(Assigned task): Reproduce the line with "[Twitter] (81, 2396)" and everything after it in the listing below, exactly, both ends included. No pictures.
____________
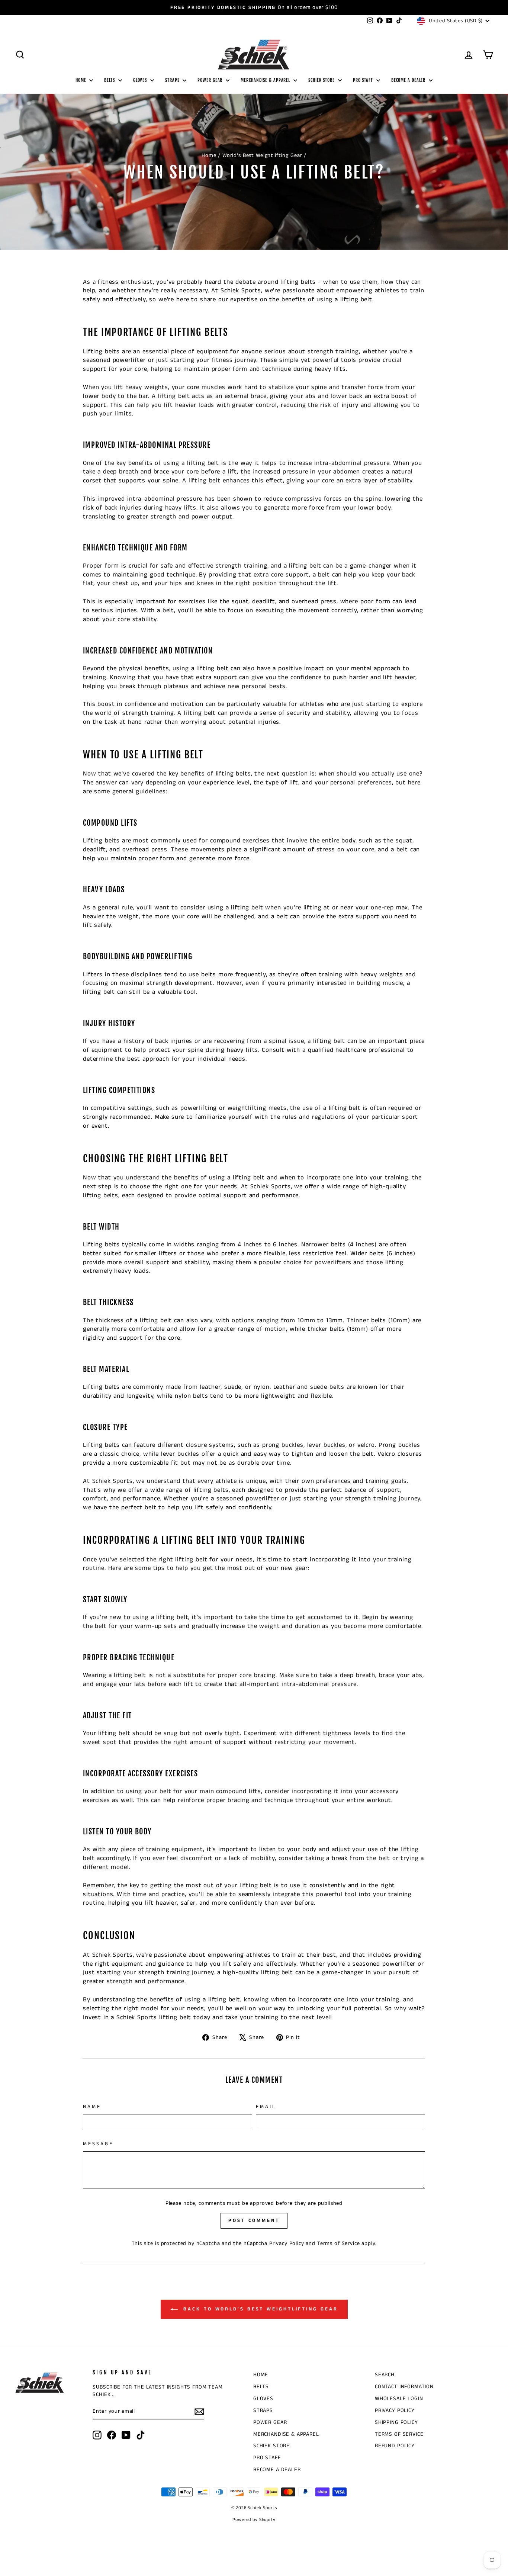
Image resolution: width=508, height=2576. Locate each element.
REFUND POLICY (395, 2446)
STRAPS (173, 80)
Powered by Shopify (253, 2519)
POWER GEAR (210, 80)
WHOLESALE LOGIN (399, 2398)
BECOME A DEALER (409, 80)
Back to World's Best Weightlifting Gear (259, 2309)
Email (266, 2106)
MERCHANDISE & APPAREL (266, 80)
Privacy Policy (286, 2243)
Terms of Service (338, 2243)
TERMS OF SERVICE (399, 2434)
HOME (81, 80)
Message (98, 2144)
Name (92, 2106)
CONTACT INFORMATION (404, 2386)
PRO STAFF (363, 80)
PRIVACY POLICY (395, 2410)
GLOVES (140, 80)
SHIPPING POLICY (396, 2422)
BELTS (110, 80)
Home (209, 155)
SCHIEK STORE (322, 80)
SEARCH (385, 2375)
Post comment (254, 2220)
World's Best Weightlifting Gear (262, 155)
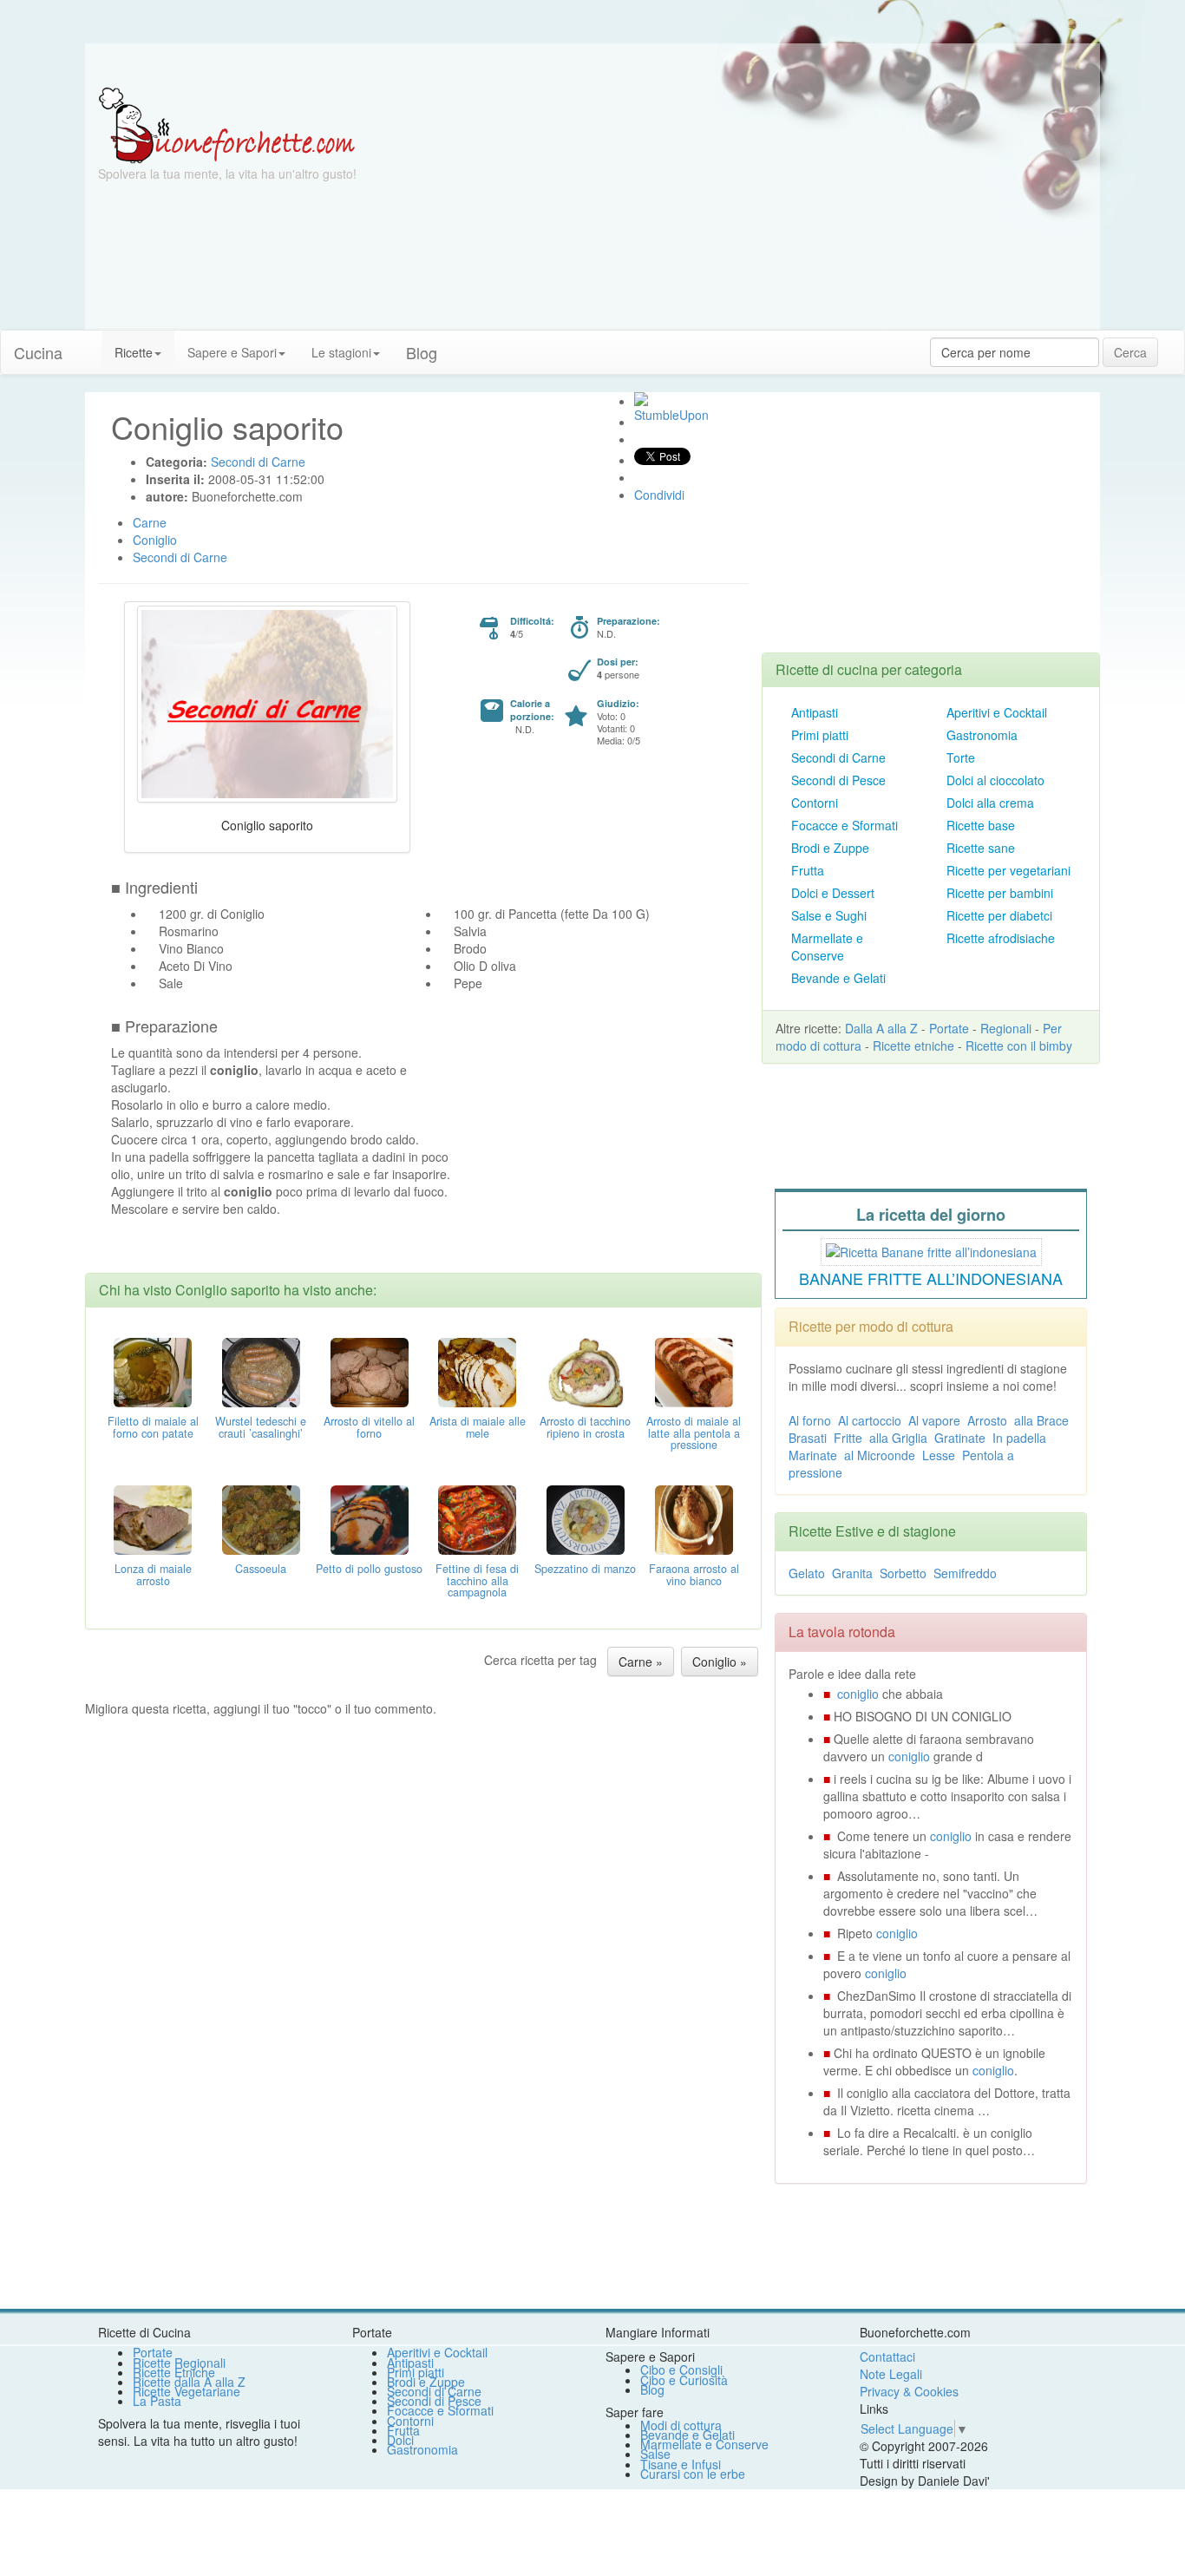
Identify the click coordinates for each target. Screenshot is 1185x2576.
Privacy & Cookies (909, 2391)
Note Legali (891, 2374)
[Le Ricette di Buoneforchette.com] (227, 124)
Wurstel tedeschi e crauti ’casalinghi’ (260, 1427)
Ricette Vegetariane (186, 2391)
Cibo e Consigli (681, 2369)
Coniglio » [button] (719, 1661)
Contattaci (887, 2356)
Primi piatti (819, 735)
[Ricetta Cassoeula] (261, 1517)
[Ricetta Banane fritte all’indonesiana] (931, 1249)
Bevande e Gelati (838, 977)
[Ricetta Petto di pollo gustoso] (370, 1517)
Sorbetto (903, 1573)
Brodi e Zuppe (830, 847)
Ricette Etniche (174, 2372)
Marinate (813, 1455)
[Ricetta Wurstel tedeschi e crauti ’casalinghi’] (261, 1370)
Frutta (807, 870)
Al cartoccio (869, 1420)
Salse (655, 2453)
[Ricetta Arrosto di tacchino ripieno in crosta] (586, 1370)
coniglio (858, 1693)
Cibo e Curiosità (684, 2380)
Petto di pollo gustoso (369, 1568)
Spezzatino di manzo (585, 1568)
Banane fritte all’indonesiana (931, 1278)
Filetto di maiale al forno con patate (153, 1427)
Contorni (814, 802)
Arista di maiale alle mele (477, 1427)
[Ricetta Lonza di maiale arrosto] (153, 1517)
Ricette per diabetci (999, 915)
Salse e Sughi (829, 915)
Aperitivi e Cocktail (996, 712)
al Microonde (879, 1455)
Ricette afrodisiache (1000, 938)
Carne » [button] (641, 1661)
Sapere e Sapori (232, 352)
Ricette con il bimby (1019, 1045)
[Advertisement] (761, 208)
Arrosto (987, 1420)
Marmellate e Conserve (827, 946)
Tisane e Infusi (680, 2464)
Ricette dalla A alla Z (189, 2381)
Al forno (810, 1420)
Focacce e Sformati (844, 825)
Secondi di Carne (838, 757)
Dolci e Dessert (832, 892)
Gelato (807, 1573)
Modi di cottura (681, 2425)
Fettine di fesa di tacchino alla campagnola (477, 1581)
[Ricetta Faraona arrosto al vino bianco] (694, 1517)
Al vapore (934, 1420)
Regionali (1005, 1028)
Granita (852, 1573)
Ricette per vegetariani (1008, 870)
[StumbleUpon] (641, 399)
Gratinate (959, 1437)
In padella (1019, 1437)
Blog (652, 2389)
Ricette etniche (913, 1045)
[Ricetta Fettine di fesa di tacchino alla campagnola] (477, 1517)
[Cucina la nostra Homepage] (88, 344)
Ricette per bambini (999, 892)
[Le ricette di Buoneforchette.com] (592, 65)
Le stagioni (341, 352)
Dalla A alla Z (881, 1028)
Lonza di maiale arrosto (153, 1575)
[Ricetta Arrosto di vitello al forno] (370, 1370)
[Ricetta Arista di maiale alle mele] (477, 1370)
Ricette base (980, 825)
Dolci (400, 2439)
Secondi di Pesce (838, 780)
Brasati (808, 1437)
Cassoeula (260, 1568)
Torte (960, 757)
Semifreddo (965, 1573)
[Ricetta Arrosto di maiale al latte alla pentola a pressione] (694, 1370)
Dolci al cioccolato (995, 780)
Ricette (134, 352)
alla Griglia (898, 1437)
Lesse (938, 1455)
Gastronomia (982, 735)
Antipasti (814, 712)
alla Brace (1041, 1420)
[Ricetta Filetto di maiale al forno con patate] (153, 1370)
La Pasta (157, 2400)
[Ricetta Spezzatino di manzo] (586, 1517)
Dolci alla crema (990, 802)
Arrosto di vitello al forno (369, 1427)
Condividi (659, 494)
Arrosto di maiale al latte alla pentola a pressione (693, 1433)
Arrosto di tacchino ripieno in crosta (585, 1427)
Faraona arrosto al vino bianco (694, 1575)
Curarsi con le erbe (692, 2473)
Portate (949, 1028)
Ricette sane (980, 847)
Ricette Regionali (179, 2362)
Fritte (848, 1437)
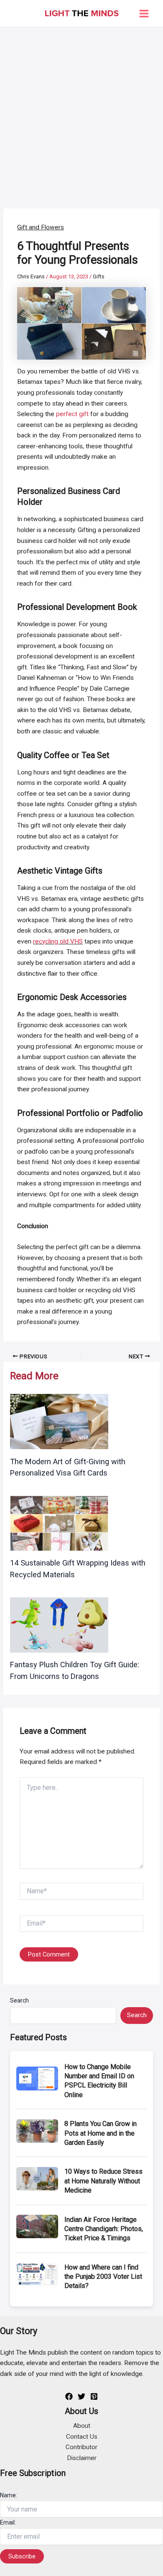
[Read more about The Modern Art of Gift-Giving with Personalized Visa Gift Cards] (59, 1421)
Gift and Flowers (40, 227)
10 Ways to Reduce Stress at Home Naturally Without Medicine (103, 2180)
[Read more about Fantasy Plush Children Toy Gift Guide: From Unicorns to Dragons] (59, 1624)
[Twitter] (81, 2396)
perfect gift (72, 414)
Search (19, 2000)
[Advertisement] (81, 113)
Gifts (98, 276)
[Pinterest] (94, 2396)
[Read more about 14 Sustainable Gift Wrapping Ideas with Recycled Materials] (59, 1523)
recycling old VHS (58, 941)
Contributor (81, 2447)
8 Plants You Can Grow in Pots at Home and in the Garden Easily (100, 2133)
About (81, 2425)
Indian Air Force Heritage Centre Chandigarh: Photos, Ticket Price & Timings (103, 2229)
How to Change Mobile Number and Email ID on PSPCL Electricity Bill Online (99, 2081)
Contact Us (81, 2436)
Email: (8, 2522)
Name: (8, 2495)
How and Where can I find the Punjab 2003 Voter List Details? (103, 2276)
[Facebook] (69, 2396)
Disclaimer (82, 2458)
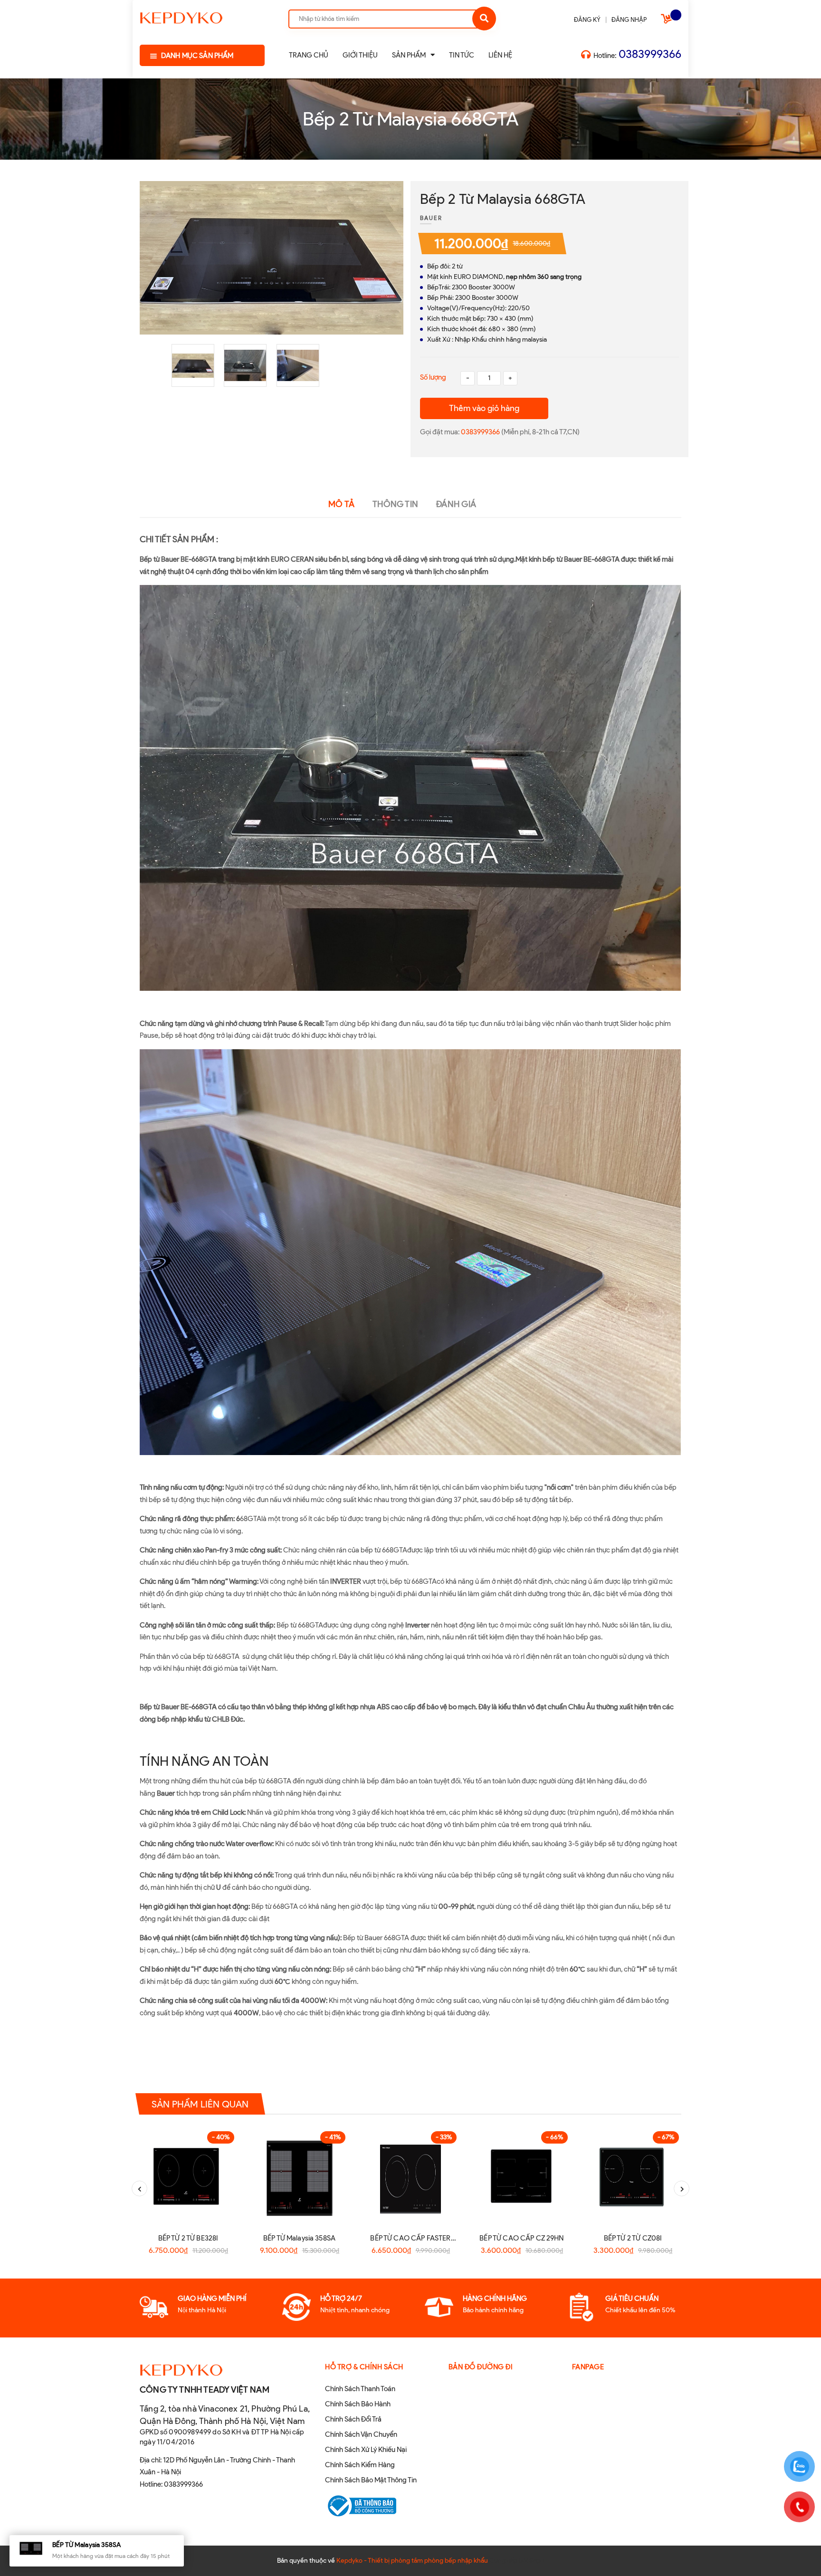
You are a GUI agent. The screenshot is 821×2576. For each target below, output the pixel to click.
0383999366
____________
(Answer to this exercise):
[Twitter] (81, 2396)
perfect gift (72, 414)
Search (19, 2000)
[Advertisement] (81, 113)
Gifts (98, 276)
[Pinterest] (94, 2396)
[Read more about 14 Sustainable Gift Wrapping Ideas with Recycled Materials] (59, 1523)
recycling old VHS (58, 941)
Contributor (81, 2447)
8 Plants You Can Grow in Pots at Home and in the Garden Easily (100, 2133)
About (81, 2425)
Indian Air Force Heritage Centre Chandigarh: Photos, Ticket Price & Timings (103, 2229)
How to Change Mobile Number and Email ID on PSPCL Electricity Bill Online (99, 2081)
Contact Us (81, 2436)
Email: (8, 2522)
Name: (8, 2495)
How and Where can I find the Punjab 2003 Voter List Details? (103, 2276)
[Facebook] (69, 2396)
Disclaimer (82, 2458)
You are a GUI agent. The screenshot is 821×2576. For each target below, output the pixel to click.
0383999366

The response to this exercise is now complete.